Stored entries
►

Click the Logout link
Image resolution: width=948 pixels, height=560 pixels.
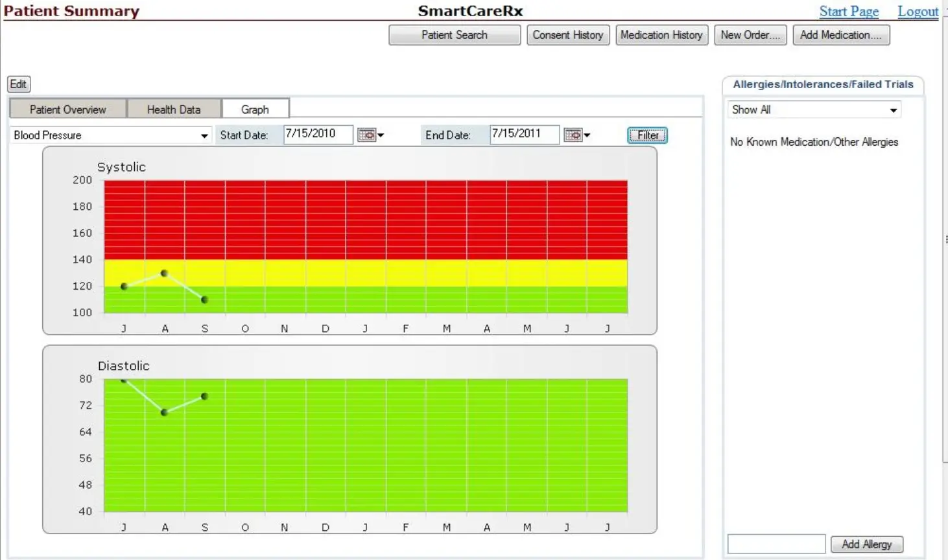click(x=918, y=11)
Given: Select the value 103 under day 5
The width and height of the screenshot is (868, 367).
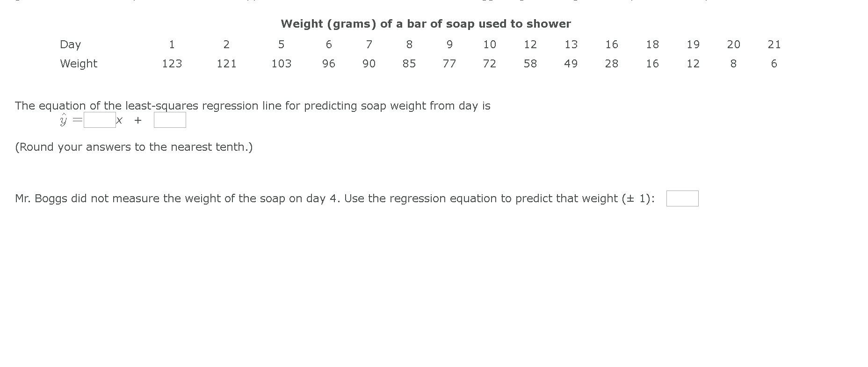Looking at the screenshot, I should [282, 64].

◄
►

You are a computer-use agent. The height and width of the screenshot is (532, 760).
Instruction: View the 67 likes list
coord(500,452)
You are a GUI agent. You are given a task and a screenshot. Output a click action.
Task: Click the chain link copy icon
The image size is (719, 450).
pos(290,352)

◄

▶ [Task brief]:
For the data above, count every line in which the string "agent" appears, and answer with the count only.

▶ [Output below]:
2